- **What is needed**
Retype, word for word, the line holding "Open the Audit Reports tab" and each line after it down to the end of the data; pictures are not copied.

- **Source material**

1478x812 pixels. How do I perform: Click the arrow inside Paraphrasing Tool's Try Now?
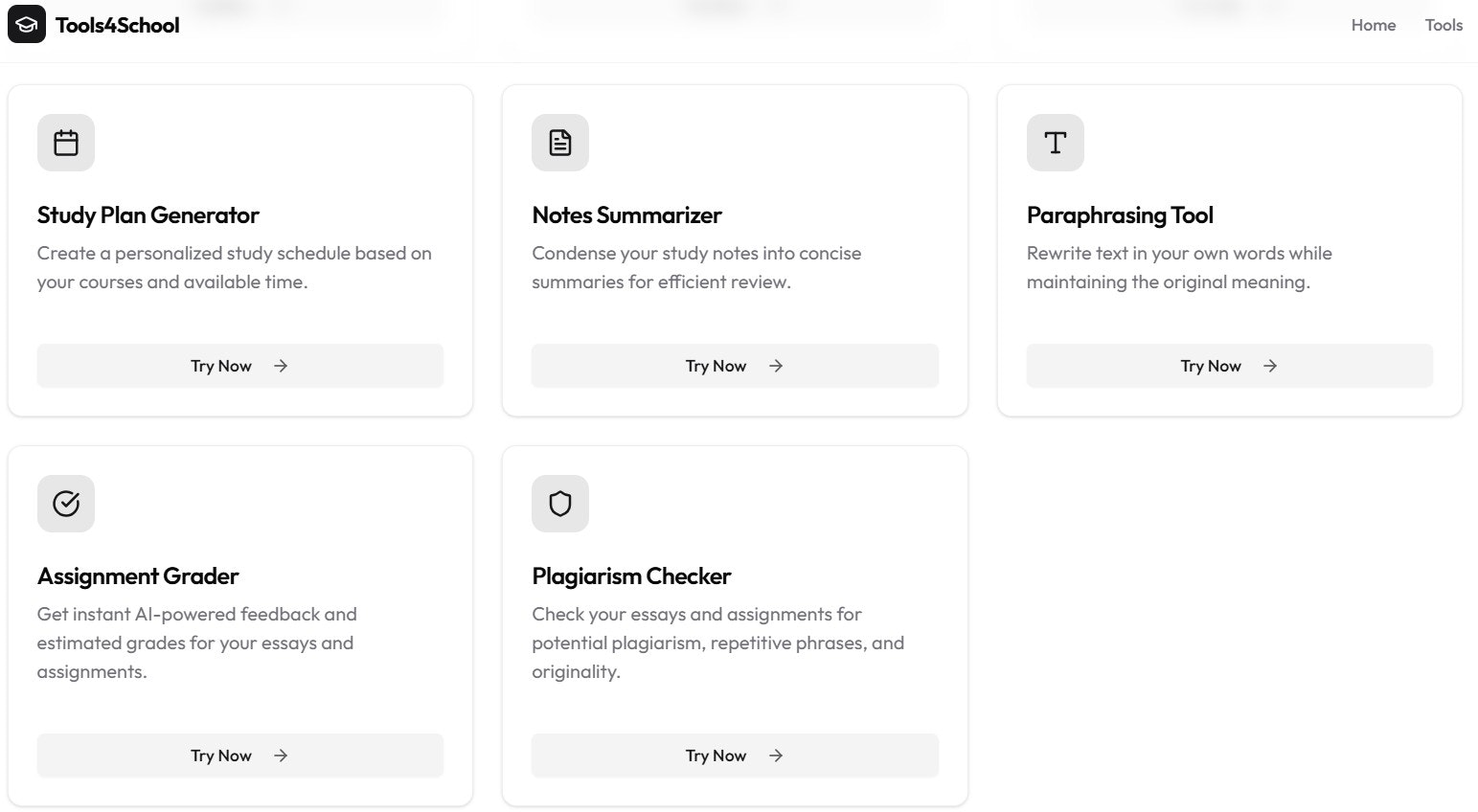coord(1270,366)
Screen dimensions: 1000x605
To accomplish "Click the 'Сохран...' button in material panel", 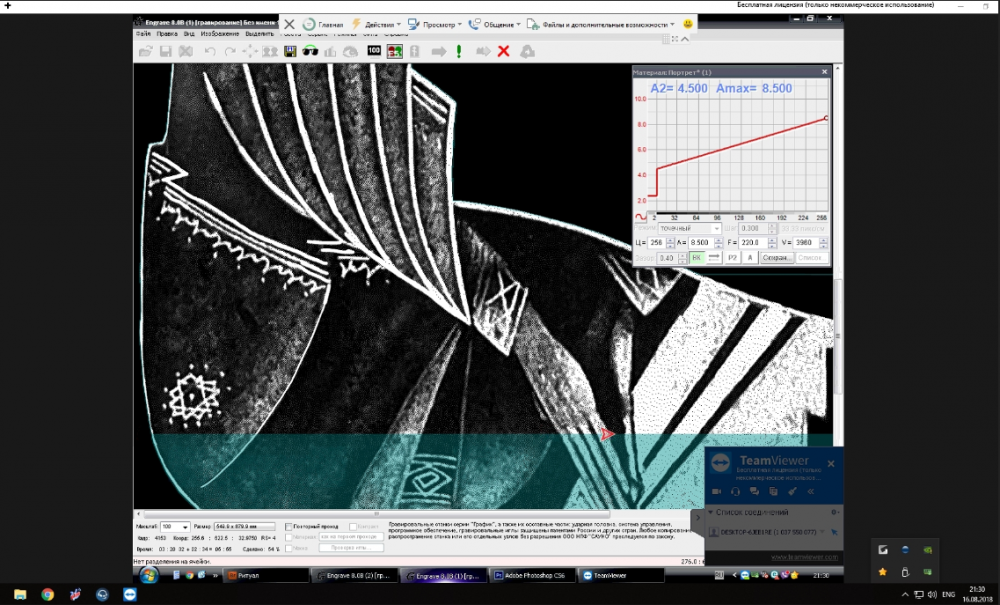I will [x=777, y=257].

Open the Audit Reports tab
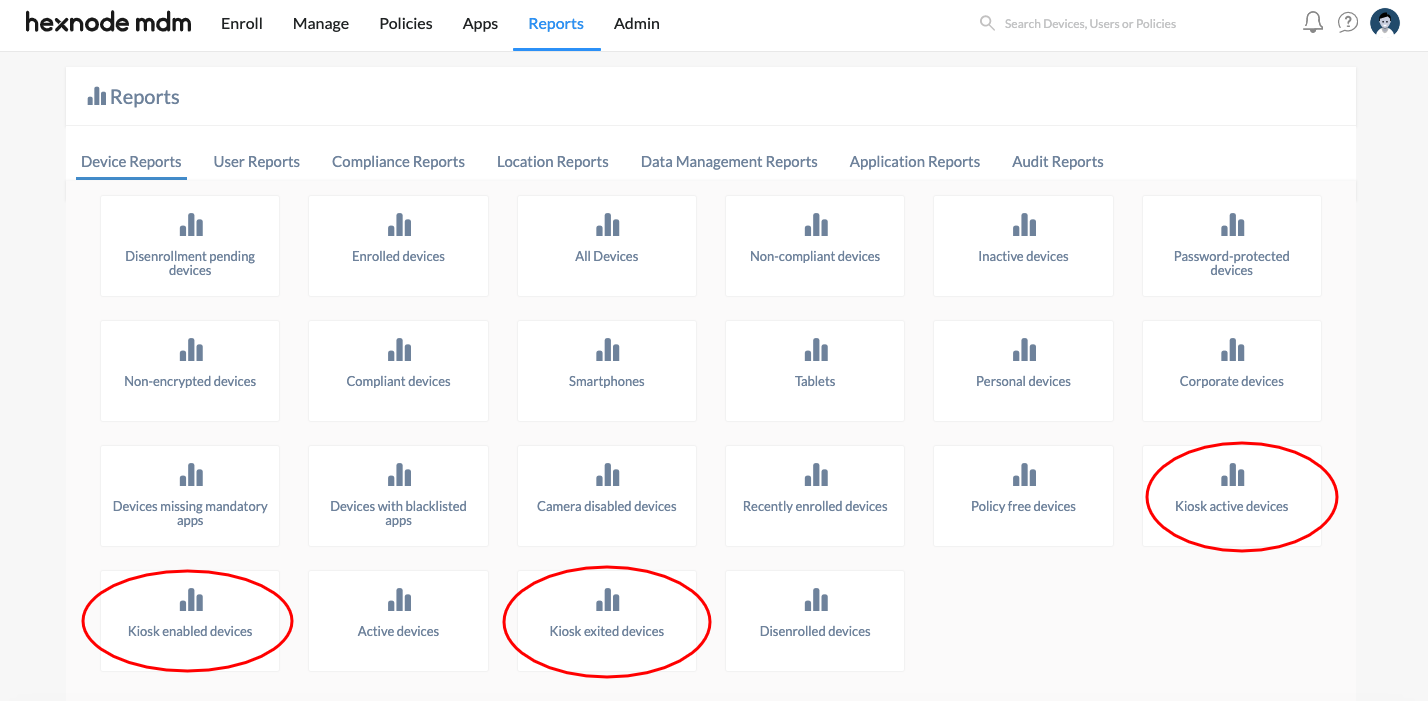tap(1057, 162)
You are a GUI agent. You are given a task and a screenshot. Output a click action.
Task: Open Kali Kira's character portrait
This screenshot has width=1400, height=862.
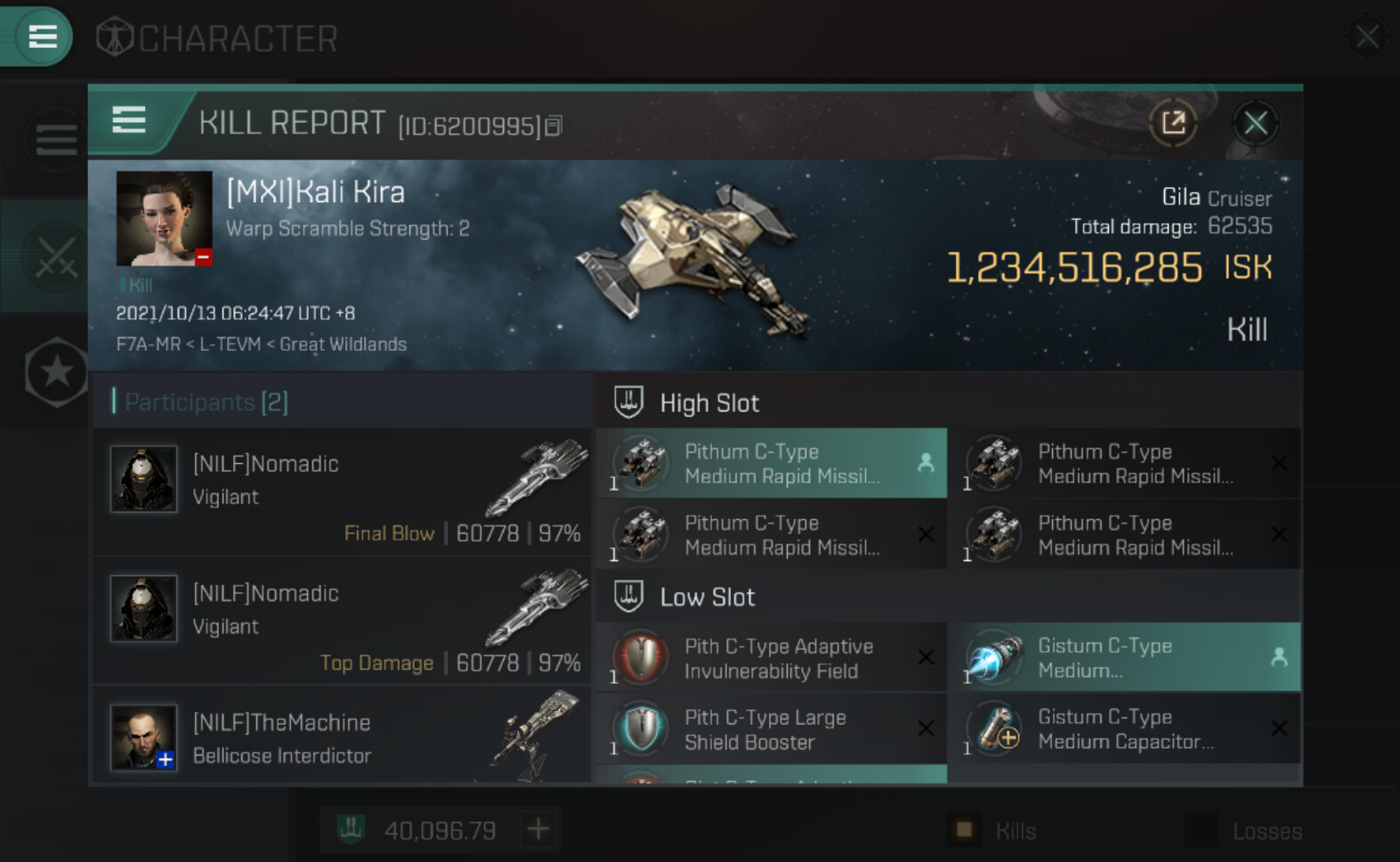(164, 219)
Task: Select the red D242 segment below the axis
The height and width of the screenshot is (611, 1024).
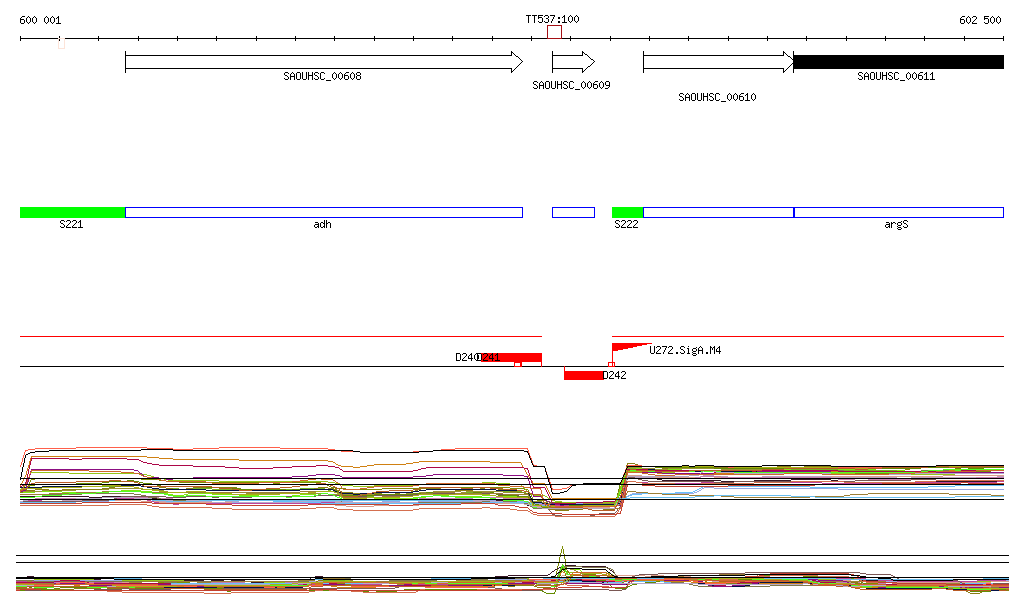Action: coord(583,375)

- **Written answer**
Open the Audit Reports tab
tap(1057, 162)
You are a GUI agent. You are given a task and a screenshot. Output a click action.
Task: Open Kali Kira's character portrait
This screenshot has width=1400, height=862.
(164, 219)
Task: Select the red D242 segment below the axis
The height and width of the screenshot is (611, 1024).
Action: coord(583,375)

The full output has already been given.